Literary and Philosophical Essays. The Harvard Classics. 190914.
Letters upon the Æsthetic Education of Man
J. C. Friedrich von Schiller
MAN is not better treated by nature in his first start than her other works are; so long as he is unable to act for himself as an independent intelligence, she acts for him. But the very fact that constitutes him a man is, that he does not remain stationary, where nature has placed him, that he can pass with his reason, retracing the steps nature had made him anticipate, that he can convert the work of necessity into one of free solution, and elevate physical necessity into a moral law.
When man is raised from his slumber in the senses, he feels that he is a man, he surveys his surroundings, and finds that he is in a state. He was introduced into this state, by the power of circumstances, before he could freely select his own position. But as a moral being he cannot possibly rest satisfied with a political condition forced upon him by necessity, and only calculated for that condition; and it would be unfortunate if this did satisfy him. In many cases man shakes off this blind law of necessity, by his free spontaneous action, of which among many others we have an instance, in his ennobling by beauty and suppressing by moral influence the powerful impulse implanted in him by nature in the passion of love. Thus, when arrived at maturity, he recovers his childhood by an artificial process, he founds a state of nature in his ideas, not given him by any experience, but established by the necessary laws and conditions of his reason, and he attributes to this ideal condition an object, an aim, of which he was not cognisant in the actual reality of nature. He gives himself a choice of which he was not capable before, and sets to work just as if he were beginning anew, and were exchanging his original state of bondage for one of complete independence, doing this with complete insight and of his free decision. He is justified in regarding this work of political thraldom as non-existing, though a wild and arbitrary caprice may have founded its work very artfully; though it may strive to maintain it with great arrogance and encompass it with a halo of veneration. For the work of blind powers possesses no authority, before which freedom need bow, and all must be made to adapt itself to the highest end which reason has set up in his personality. It is in this wise that a people in a state of manhood is justified in exchanging a condition of thraldom for one of moral freedom.

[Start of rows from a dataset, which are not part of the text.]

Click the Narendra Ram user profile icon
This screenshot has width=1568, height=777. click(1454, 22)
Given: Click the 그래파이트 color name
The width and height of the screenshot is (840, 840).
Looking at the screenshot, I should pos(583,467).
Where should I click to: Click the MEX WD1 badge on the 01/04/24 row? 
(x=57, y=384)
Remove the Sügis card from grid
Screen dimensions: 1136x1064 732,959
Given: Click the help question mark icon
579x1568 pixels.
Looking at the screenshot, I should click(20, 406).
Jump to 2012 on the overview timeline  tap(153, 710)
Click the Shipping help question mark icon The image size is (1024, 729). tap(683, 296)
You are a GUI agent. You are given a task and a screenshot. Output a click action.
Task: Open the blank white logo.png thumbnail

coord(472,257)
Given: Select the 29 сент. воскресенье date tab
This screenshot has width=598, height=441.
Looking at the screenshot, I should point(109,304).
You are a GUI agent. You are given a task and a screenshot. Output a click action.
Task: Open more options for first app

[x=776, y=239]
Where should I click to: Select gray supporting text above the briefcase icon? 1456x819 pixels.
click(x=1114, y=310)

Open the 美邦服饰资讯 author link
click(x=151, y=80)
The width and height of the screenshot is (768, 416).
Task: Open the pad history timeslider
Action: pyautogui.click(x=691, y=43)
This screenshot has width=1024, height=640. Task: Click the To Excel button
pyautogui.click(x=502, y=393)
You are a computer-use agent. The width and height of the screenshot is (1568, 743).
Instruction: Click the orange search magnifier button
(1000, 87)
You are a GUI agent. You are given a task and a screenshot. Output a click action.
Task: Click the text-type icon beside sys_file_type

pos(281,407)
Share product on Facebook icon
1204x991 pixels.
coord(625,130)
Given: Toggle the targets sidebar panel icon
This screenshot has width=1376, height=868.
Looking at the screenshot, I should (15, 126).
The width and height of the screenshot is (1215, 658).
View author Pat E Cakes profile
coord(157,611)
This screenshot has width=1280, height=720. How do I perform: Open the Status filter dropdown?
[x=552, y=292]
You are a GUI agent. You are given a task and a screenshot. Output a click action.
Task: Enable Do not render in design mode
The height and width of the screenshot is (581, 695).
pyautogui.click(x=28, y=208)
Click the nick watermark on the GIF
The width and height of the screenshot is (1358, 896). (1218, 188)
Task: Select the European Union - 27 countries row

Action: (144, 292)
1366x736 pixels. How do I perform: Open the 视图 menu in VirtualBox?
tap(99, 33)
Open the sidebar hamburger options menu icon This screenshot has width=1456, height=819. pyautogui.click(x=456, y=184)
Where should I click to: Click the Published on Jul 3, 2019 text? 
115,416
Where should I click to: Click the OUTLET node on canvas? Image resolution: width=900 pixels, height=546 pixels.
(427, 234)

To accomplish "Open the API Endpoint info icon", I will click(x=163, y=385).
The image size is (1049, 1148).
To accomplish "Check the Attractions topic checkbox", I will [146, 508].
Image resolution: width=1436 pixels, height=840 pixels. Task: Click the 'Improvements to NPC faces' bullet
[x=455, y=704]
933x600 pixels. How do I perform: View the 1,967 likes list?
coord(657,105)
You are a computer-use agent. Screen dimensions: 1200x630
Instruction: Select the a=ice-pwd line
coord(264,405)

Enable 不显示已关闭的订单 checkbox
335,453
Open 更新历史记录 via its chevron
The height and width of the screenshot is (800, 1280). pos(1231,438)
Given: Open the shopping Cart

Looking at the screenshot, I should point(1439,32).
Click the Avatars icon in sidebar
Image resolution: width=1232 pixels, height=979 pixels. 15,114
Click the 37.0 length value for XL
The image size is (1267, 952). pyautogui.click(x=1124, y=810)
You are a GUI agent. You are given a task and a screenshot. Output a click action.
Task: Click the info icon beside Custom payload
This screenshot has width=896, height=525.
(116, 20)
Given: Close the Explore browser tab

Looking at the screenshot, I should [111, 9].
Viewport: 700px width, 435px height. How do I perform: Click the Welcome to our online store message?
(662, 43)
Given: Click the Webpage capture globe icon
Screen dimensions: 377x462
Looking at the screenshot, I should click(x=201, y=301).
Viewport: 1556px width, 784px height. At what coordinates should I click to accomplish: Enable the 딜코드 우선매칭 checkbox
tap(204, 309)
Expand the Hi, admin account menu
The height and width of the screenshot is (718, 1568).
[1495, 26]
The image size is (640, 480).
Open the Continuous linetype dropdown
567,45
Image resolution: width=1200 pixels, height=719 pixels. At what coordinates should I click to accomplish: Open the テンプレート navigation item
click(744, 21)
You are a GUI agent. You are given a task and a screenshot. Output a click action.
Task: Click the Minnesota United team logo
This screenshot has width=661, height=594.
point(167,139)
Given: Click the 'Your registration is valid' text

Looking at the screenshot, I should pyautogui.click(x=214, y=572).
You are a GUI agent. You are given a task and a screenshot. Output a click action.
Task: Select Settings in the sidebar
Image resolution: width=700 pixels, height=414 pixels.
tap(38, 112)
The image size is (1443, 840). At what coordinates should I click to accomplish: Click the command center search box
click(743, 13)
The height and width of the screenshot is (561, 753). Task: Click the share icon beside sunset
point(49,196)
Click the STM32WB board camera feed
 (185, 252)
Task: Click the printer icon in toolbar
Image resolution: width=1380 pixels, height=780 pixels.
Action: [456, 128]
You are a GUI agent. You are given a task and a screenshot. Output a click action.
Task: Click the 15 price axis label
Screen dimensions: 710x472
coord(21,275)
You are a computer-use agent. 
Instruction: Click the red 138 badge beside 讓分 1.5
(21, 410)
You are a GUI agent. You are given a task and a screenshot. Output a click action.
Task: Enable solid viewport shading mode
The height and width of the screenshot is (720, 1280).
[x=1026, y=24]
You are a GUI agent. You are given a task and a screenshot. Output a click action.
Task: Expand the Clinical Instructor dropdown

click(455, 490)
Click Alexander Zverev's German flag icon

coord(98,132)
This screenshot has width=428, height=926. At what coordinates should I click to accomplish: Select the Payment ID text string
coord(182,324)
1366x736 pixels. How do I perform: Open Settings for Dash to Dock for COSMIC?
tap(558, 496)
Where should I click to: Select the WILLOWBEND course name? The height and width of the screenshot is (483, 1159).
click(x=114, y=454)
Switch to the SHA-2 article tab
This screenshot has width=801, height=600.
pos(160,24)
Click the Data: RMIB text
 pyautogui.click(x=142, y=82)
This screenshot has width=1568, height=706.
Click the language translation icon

Now the term natural condition can be applied to every political body which owes its establishment originally to forces and not to laws, and such a state contradicts the moral nature of man, because lawfulness can alone have authority over this. At the same time this natural condition is quite sufficient for the physical man, who only gives himself laws in order to get rid of brute force. Moreover, the physical man is a reality, and the moral man problematical. Therefore when the reason suppresses the natural condition, as she must if she wishes to substitute her own, she weighs the real physical man against the problematical moral man, she weighs the existence of society against a possible, though morally necessary, ideal of society. She takes from man something which he really possesses, and without which he possesses nothing, and refers him as a substitute to something that he ought to posses and might possess; and if reason had relied too exclusively on him, she might, in order to secure him a state of humanity in which he is wanting and can want without injury to his life, have robbed him even of the means of animal existence which is the first necessary condition of his being a man. Before he had opportunity to hold firm to the law with his will, reason would have withdrawn from his feet the ladder of nature.
The great point is therefore to reconcile these two considerations: to prevent physical society from ceasing for a moment in time, while the moral society is being formed in the idea; in other words, to prevent its existence from being placed in jeopardy, for the sake of the moral dignity of man. When the mechanic has to mend a watch, he lets the wheels run out, but the living watchworks of the state have to be repaired while they act, and a wheel has to be exchanged for another during its revolutions. Accordingly props must be sought for to support society and keep it going while it is made independent of the natural condition from which it is sought to emancipate it.
This prop is not found in the natural character of man, who, being selfish and violent, directs his energies rather to the destruction than to the preservation of society. Nor is it found in his moral character, which has to be formed, which can never be worked upon or calculated on by the lawgiver, because it is free and never appears. It would seem therefore that another measure must be adopted. It would seem that the physical character of the arbitrary must be separated from moral freedom; that it is incumbent to make the former harmonise with the laws and the latter dependent on impressions; it would be expedient to remove the former still farther from matter and to bring the latter somewhat more near to it; in short to produce a third character related to both the othersthe physical and the moralpaving the way to a transition from the sway of mere force to that of law, without preventing the proper development of the moral character, but serving rather as a pledge in the sensuous sphere of a morality in the unseen.